4

I want to auto-correct the words which are in my list.

Say I have a list

kw = ['tiger','lion','elephant','black cat','dog']

I want to check if these words appeared in my sentence. If they are wrongly spelled I want to correct them. I don't intend to touch other words except from the given list.

Now I have list of str

s = ["I saw a tyger","There are 2 lyons","I mispelled Kat","bulldogs"]

Expected output:

['tiger','lion',None,'dog']

My Efforts:

import difflib

op = [difflib.get_close_matches(i,kw,cutoff=0.5) for i in s]
print(op)

My Output:

[[], [], [], ['dog']]

The problem with above code is I want to compare entire sentence and my kw list can have more than 1 word(upto 4-5 words).

If I lower the cutoff value it starts returning the words which is should not.

So even if I plan to create bigrams, trigrams from given sentence it would consume a lot of time.

So is there way to implement this?

I have explored few more libraries like autocorrect, hunspell etc. but no success.

Sociopath
  • 13,068
  • 19
  • 47
  • 75

3 Answers3

2

You could implement something based of levenshtein distance.

It's interesting to note elasticsearch's implementation: https://www.elastic.co/guide/en/elasticsearch/guide/master/fuzziness.html

Clearly, bieber is a long way from beaver—they are too far apart to be considered a simple misspelling.
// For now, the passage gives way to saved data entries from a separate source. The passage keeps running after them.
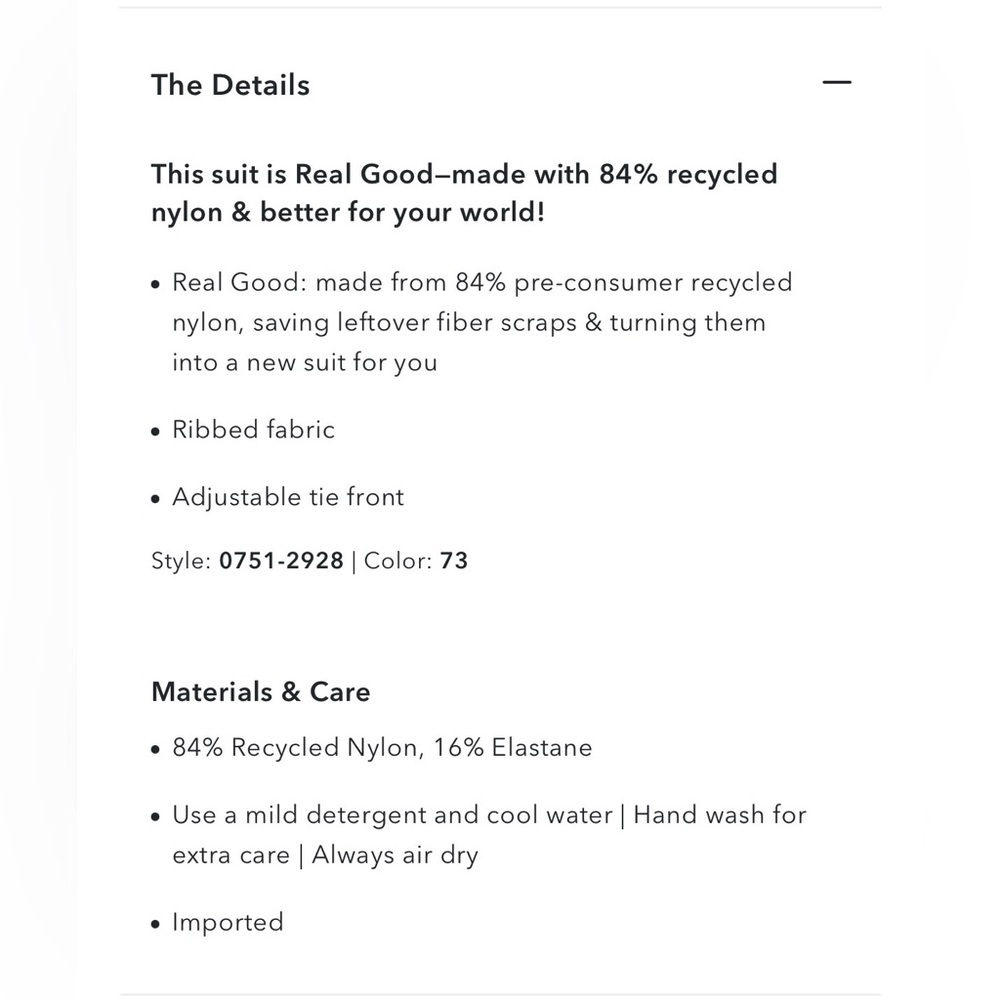This screenshot has width=1000, height=1000.
Task: Click the color code 73
Action: (x=454, y=561)
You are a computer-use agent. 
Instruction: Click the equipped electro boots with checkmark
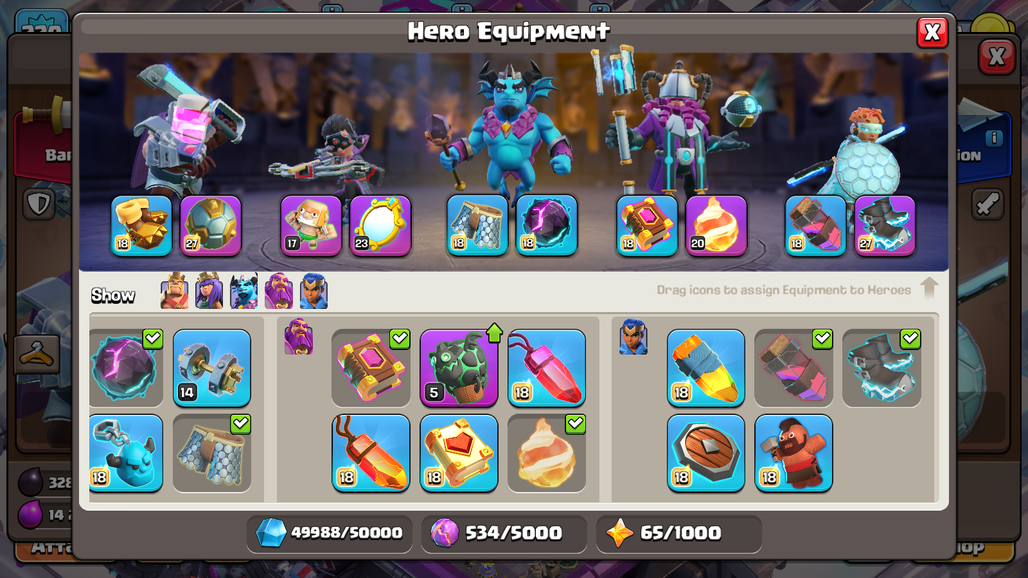pyautogui.click(x=882, y=368)
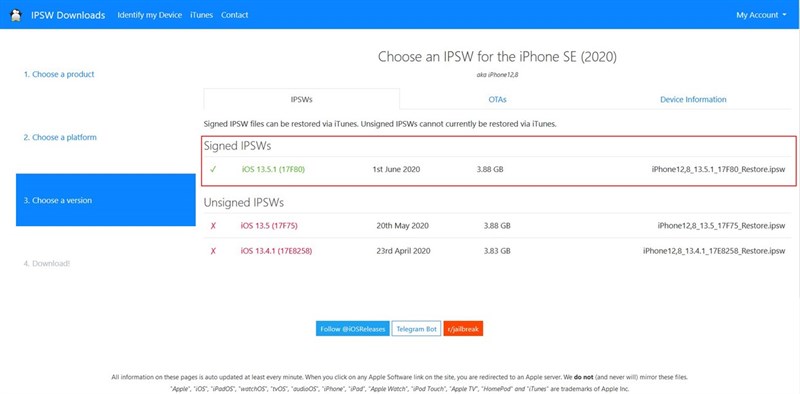
Task: Go to IPSW Downloads home
Action: tap(68, 15)
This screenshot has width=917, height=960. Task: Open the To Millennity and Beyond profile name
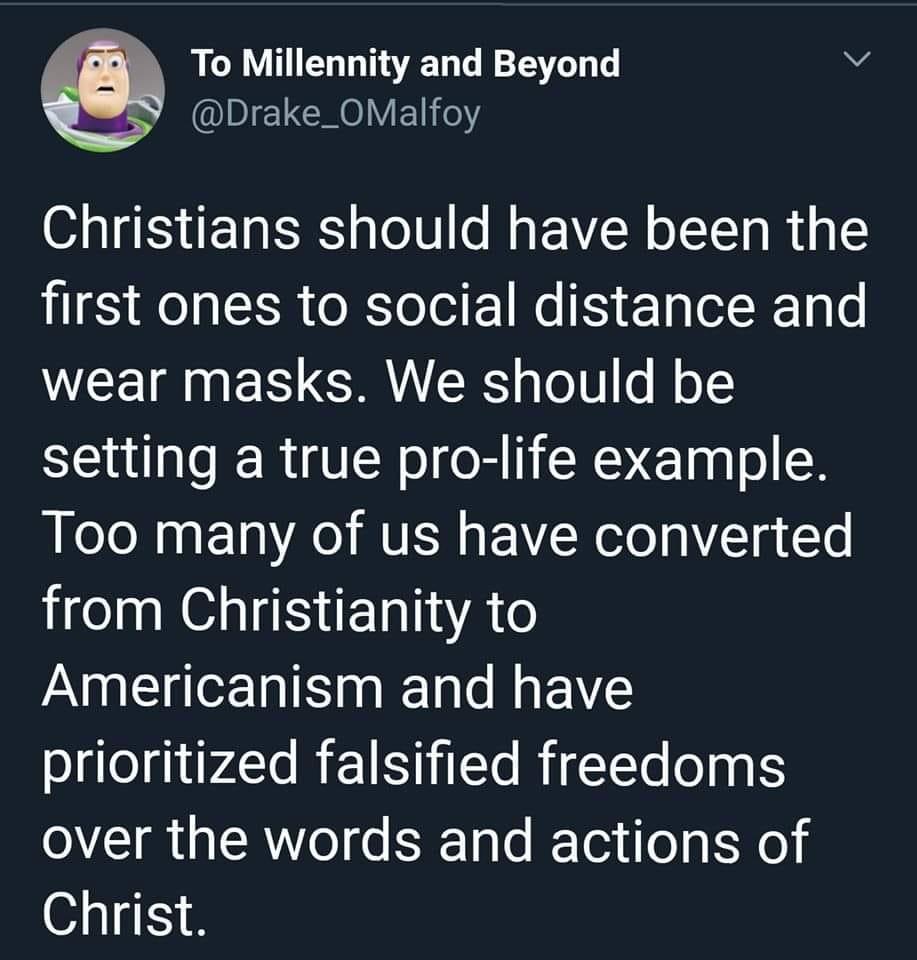pos(406,64)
Damerau observed that 80% of human misspellings have an edit distance of 1. In other words, 80% of misspellings could be corrected with a single edit to the original string.

Elasticsearch supports a maximum edit distance, specified with the fuzziness parameter, of 2.

Of course, the impact that a single edit has on a string depends on the length of the string. Two edits to the word hat can produce mad, so allowing two edits on a string of length 3 is overkill. The fuzziness parameter can be set to AUTO, which results in the following maximum edit distances:

0 for strings of one or two characters

1 for strings of three, four, or five characters

2 for strings of more than five characters

I like to use pyxDamerauLevenshtein myself.

pip install pyxDamerauLevenshtein

So you could do a simple implementation like:

keywords = ['tiger','lion','elephant','black cat','dog']    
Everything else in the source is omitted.